Die Demonstrationen waren der bisherige Höhepunkt monatelanger Protestveranstaltungen diverser gesellschaftlicher Gruppen gegen das oft intransparente, willkürliche Vorgehen der Behörden. Sie sind somit nicht nur als Auftakt für die im Juni stattfindenden Lokalwahlen zu sehen. In den vergangenen Monaten waren Studierende in Tirana regelmäßig gegen die hohen Studiengebühren und die unzumutbaren Zustände in den Studentenwohnheimen auf die Straße gegangen.

Fehlende Kompensationen

Eine andere Protestbewegung entstand rund um das Projekt, eine neue Stadtautobahn zu bauen. Denn für die Ringstraße rund um die Stadt müssen Bauten abgerissen werden. Die 300 betroffenen Familien beklagen, nicht ausreichend finanzielle Entschädigung zu bekommen. Wochenlang blockierten sie deshalb Straßen in Tirana. Künstler und Aktivisten protestierten zudem gegen den geplanten Abriss des Nationaltheaters im Herzen der Stadt. Die Pläne für das neue Nationaltheater riefen Kritik hervor, die Demonstranten monierten, dass die Kriterien für eine offene Ausschreibung nicht eingehalten wurden.

Die Opposition kritisiert aus demselben Grund noch weitere Projekte der Regierung: die Luftfahrtgesellschaft Air Albania und der geplante Flughafen in Vlora, die mithilfe türkischer Investoren realisiert werden sollen. Auch der niederländische Außenminister Stef Blok engagiert sich mittlerweile in der Sache. Es bestehe der Verdacht, dass die beiden Projekte gegen das Stabilisierungs- und Assoziierungsabkommen der EU mit Albanien verstoßen, sagte Blok. Auch die EU-Kommission wolle mit der albanischen Regierung nun Fragen der öffentlichen Ausschreibung diskutieren.

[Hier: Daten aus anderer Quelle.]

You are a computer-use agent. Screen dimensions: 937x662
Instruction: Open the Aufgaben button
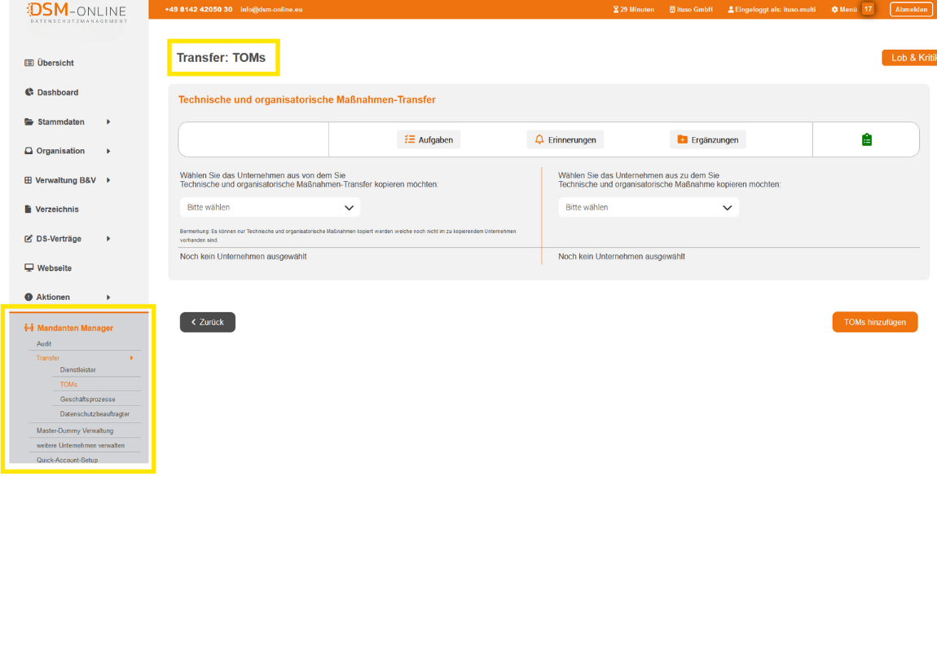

Beginn von EU-Beitrittsgesprächen

Offen ist, ob die EU-Staaten im Juni beim EU-Rat für einen Beginn von EU-Beitrittsgesprächen stimmen werden – Frankreich und die Niederlande sind strikt gegen jede Erweiterung. Albanien wird allerdings in einer "Gruppe" mit Nordmazedonien gesehen. Wegen des historischen Namensabkommens mit Griechenland plädieren viele dafür, dass jedenfalls die Beitrittsgespräche mit Nordmazedonien beginnen sollen.

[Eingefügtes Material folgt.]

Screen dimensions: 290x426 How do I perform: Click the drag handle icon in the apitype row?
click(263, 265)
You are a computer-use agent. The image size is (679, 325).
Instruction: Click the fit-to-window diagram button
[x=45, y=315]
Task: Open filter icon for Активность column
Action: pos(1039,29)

Rama hat in den vergangenen Jahren die Macht der Sozialisten weiter ausgebaut, die Opposition wurde – auch wegen eigener Fehler – immer schwächer. Rama hat aber auch eine wichtige Justizreform ins Rollen gebracht, zahlreich korrupte Staatsanwälte und Richter haben ihre Posten geräumt. Allerdings ist das Verfassungsgericht bereits seit Monaten wegen fehlender Richter nicht mehr funktionstüchtig. So wurde durch die Justizreform indirekt ein rechtliches Vakuum geschaffen, das wiederum von manchen politisch ausgenützt wird.

Großalbanische Avancen

Rama, der immer öfter großalbanische Töne anschlägt und eine Vereinigung mit dem Kosovo in den Raum stellt, obwohl das gegen die Verfassung des Kosovo und gegen den Ahtisaari-Plan verstoßen würde, ist für sein dominantes Auftreten bekannt. Kürzlich entließ er den allseits anerkannten Außenminister Ditmir Bushati, unter anderem weil dieser sich gegen den Gebietstausch zwischen dem Kosovo und Serbien gestellt hatte.

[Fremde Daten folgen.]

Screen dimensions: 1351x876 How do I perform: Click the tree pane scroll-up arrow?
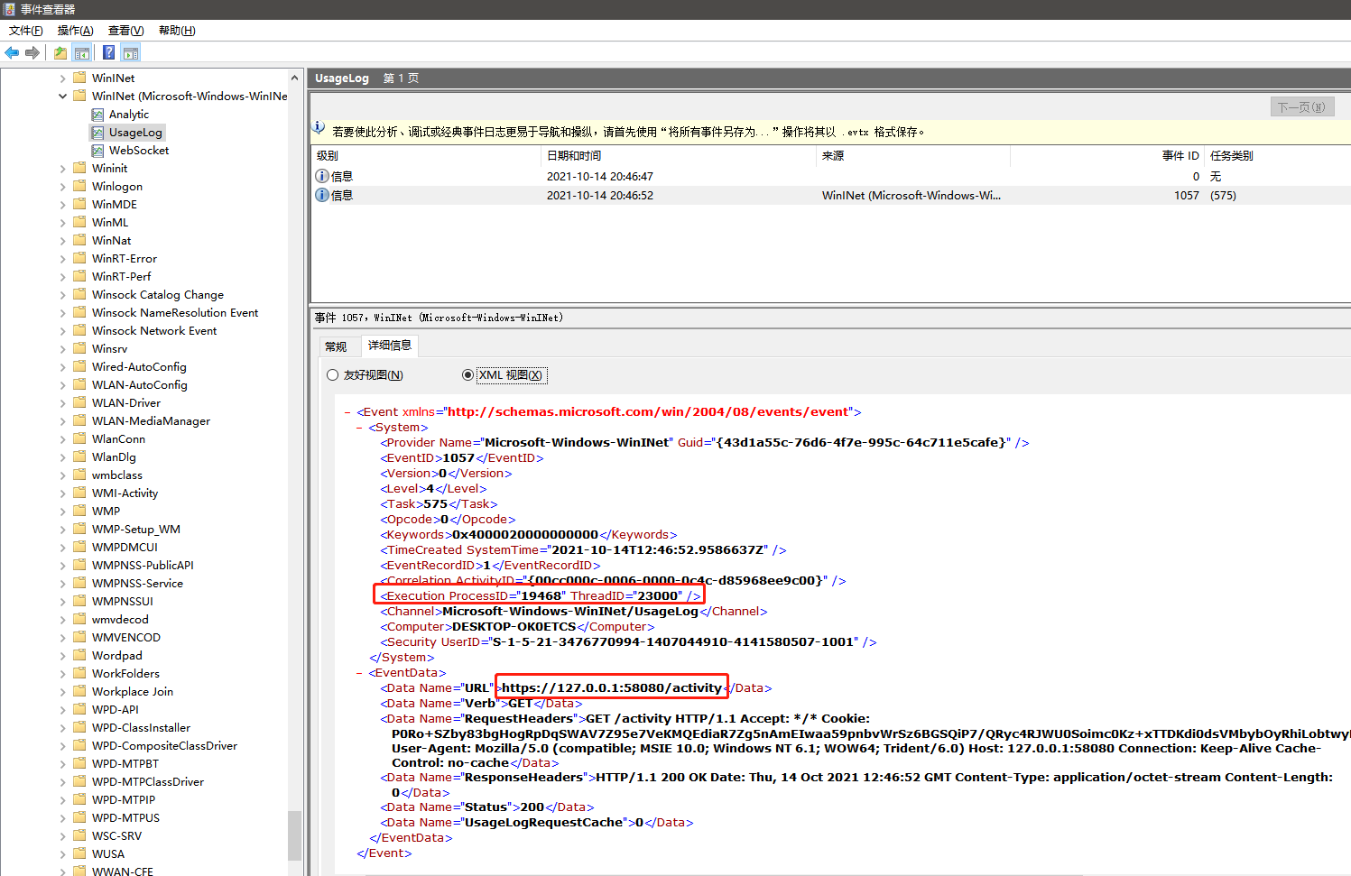[x=294, y=78]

Ein solcher Gebietstausch, der ebenfalls gegen die kosovarische Verfassung und den Ahtisaari-Plan verstoßen würde, wird von Teilen der Trump-Regierung und von europäischen Lobbyisten befeuert. Weil die neue Grenzziehung nach ethnischen Kriterien erfolgen soll – was die EU und der gesamte Westen bisher ausgeschlossen haben –, löst sie in der Region große Ängste aus. (Adelheid Wölfl, 17.2.2019)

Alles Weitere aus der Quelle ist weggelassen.